**SUPPLIED ENTRIES:**
-*-

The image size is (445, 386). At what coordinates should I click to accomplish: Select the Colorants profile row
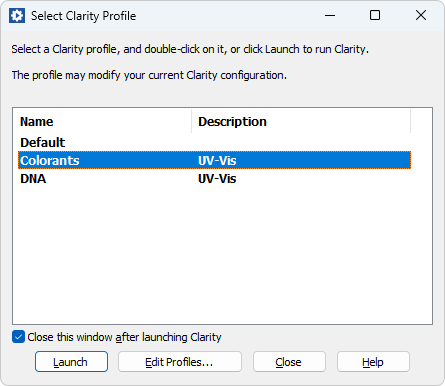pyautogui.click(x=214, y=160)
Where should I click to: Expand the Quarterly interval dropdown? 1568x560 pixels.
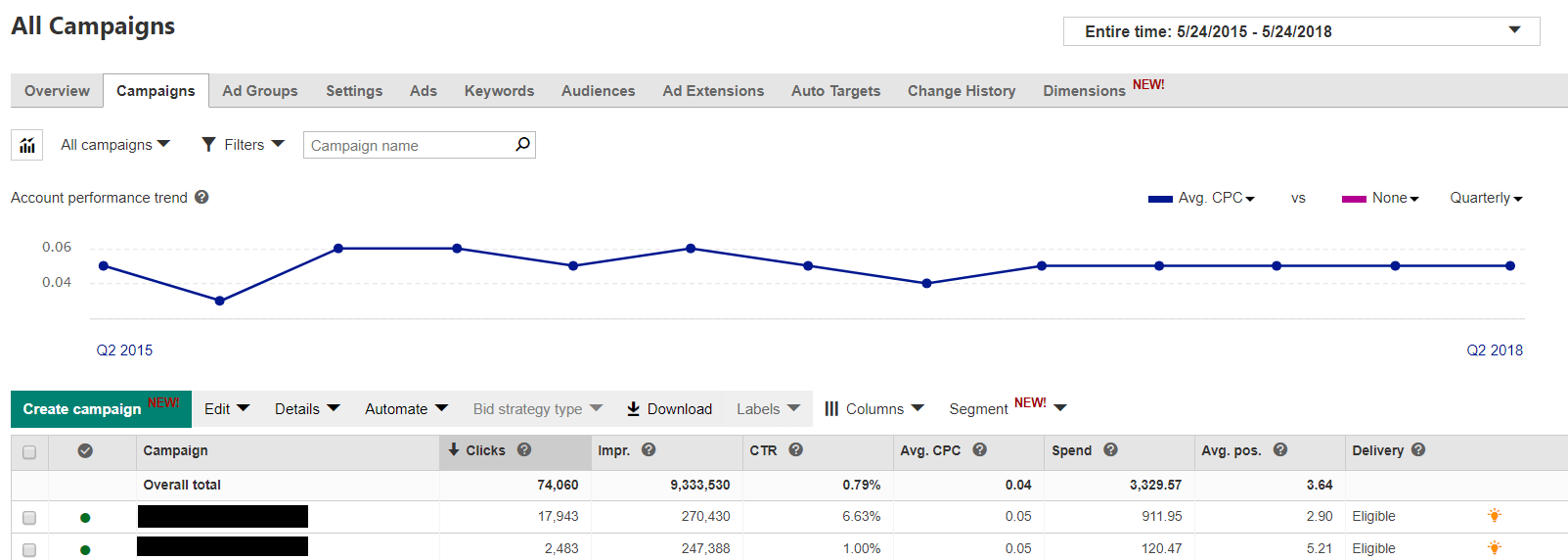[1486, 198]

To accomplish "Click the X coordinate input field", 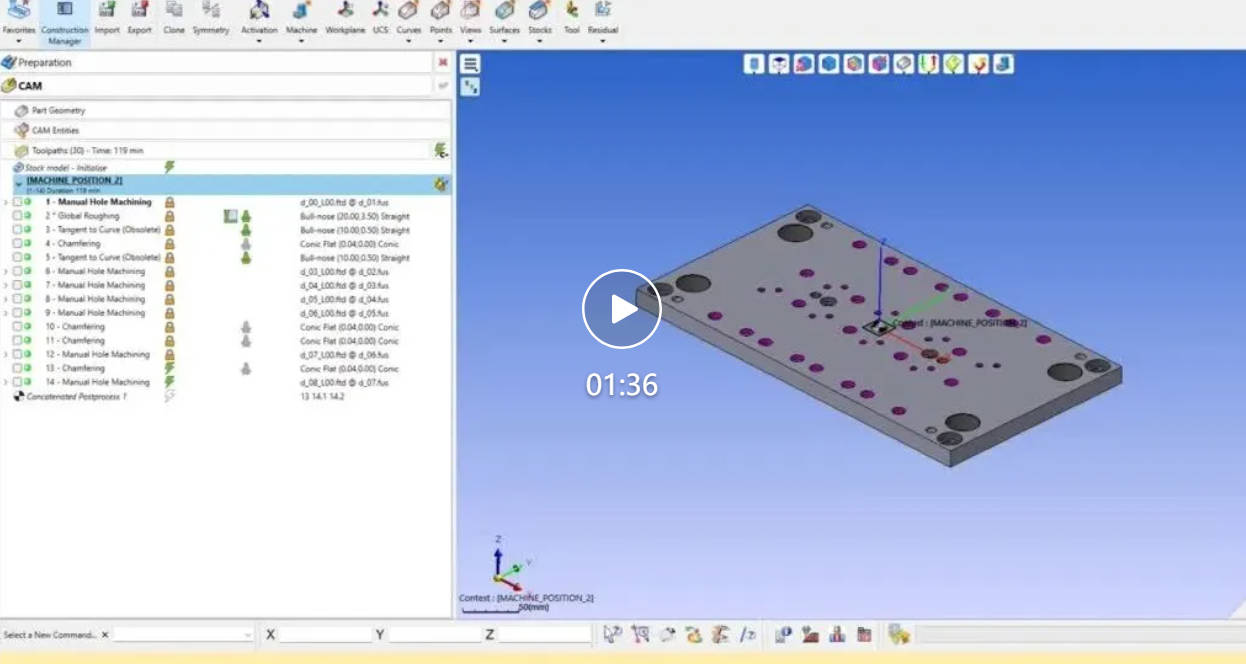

-*-

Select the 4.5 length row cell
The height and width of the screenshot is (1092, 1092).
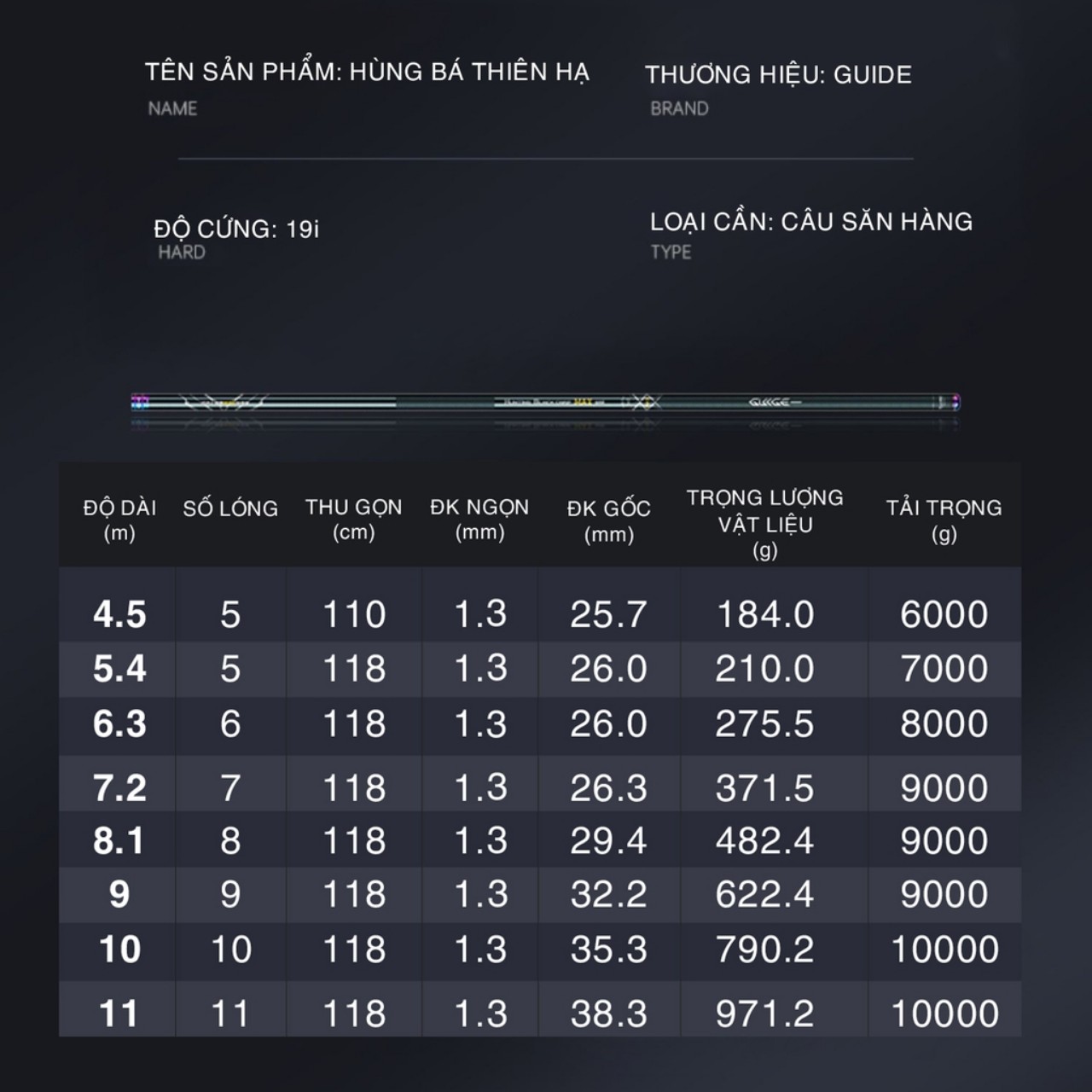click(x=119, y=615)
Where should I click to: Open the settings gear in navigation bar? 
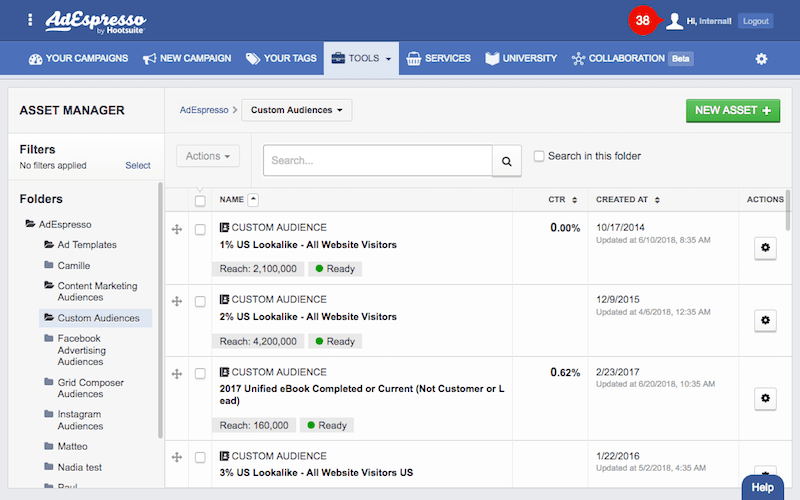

-*-

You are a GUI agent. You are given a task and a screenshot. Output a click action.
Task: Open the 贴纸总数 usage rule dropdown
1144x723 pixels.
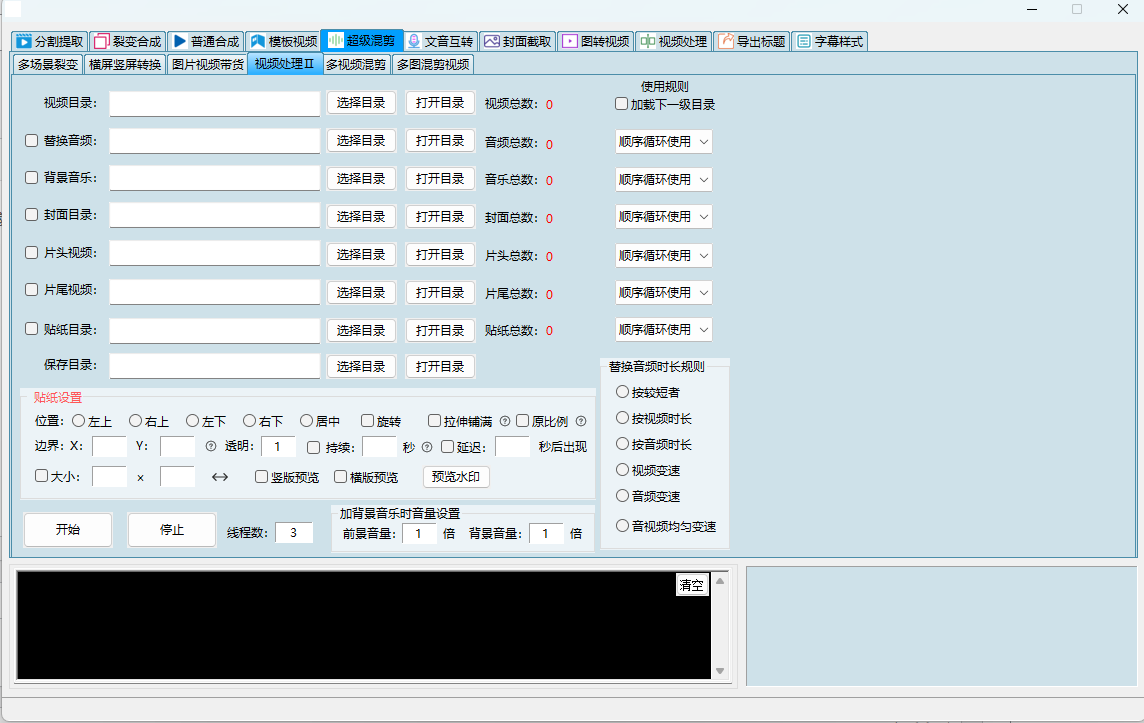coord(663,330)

-*-

**EXERCISE OBJECTIVE:** Keep to the lines above from the line with "The height and" to the line with "Where should I click to: Open", and set down exactly those, inclusive, with nothing else and every picture left out.

**EXPECTED OUTPUT:**
The height and width of the screenshot is (1092, 1092).
click(x=119, y=615)
Where should I click to: Open the settings gear in navigation bar? 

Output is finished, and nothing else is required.